For Manville, there is an obvious fix which can significantly reduce bird mortality: "modify the lighting standard" by phasing out steady burning red lights. This lighting can be replaced by flashing red lights, red strobes, or white strobes.

"Based on the new published bird-friendly standards, especially for lighting, the FCC should implement proposed rulemaking submitted for public comment in 2007," Manville said. The FCC has not yet implemented the memorandum of understanding required by Executive Order 13186, although arguably they are an independent Federal commission rather than a Federal agency. However, the Federal Energy Regulatory Commission -- another independent Federal commission -- is about to sign an MOU with the Service under the Executive Order.

"The public needs to better understand the documented impacts of communications towers on migratory birds, published in the U.S. literature since at least 1949, as well as what can be done to significantly reduce bird take," Manville said. "With the new lighting research findings, this should be a priority."

The public can provide comments to the FCC on scoping concerning their Antenna Structure Registry database. Comments are due to the FCC by no later than January 14, 2011.

Nebraska Situation

The Ecological Services Office of the F.W.S. regularly reviews applications for communication and cellular towers. The agency provides recommendations during the planning process for any regulated tower.

During the past couple of months, about 12-15 reviews have been conducted, mostly for cellular towers, according to Martha Tacha, an agency biologist in Nebraska.

"Only three of these towers were not self-supporting or did not address agency recommendations up front," she said.

The USFWS has a set of recommended measures that should be included in tower construction, and the following list is a summary, used for a recent evaluation:

1. Collocate with a nearby tower or other existing structure, if one exists.
2. Construct a tower less than 199 feet above ground level.
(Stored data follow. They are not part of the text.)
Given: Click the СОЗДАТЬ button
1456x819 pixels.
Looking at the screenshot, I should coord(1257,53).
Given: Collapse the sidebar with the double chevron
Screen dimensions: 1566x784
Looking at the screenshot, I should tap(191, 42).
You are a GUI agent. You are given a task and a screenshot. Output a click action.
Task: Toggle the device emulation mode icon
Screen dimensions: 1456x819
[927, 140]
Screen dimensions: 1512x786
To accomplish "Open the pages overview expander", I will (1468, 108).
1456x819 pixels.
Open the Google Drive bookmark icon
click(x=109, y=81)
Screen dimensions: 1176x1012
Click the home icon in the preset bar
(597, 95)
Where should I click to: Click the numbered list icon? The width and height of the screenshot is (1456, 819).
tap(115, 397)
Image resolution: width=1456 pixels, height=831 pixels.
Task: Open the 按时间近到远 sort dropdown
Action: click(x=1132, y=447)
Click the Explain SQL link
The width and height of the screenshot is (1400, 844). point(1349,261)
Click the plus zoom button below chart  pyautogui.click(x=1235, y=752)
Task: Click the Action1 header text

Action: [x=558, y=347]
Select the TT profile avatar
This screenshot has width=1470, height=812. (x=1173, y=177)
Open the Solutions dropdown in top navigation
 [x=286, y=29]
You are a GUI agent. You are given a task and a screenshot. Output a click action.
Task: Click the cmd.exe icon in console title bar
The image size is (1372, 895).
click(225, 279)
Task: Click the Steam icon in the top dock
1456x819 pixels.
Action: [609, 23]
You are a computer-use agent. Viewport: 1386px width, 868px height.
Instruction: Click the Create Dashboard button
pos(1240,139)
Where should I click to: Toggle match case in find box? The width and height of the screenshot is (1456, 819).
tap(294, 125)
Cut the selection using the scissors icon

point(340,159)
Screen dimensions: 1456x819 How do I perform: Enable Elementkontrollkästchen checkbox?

Try to keep all towers unguyed, monopole or lattice-supported, and unlit. If a taller tower is built that uses guy-wires, install bird deflectors on the wires to reduce the potential for bird collisions. The deflectors should be maintained as long as the tower is present.
3. Where possible under FAA standards, the tower should not be lit. If lights are needed, the agency recommends the use of flashing white or red strobe lights or blinking red incandescent lighting to be used as aircraft warning beacons. Use of steady-burning red lights should be avoided whenever possible.
4. An self-standing tower should not be built within one mile of any wetlands, wet meadows or riverine habitats.
5. The new tower should be designed to accommodate at least two additional users.
6. Security lighting should be down-shielded to keep light within the boundary of the site. Security lights should be motion or heat activated, not left "on" all night.
7. If the tower is constructed, there was a request to allow USFWS and Nebraska Game and Parks Commission and/or their contractors to conduct dead-bird searches on a regular or irregular basis. If such studies are conducted by independent contractors or tower consultants, studies should be coordinated with the USFWS Field Office, appropriate permits acquired where necessary, and results should be provided to USFWS and the Commission.
8. Within one month after construction is completed, post-construction photographs and a signed statement that the above conservation measures were implemented, need to be provided to the F.W.S. and F.C.C.
9. The tower and building should be removed once the facility is no longer in use or is abandoned.

The agency has recently added additional requirements that any projects done during the bird breeding survey, should have surveys done to "determine the absence or presence of breeding birds and their nests." Also, what avoidance measures that can be implemented to avoid the take of migratory birds.

Our office "is not aware of any studies of tower kills in Nebraska," Tacha said.

"It is important to have this kind of information."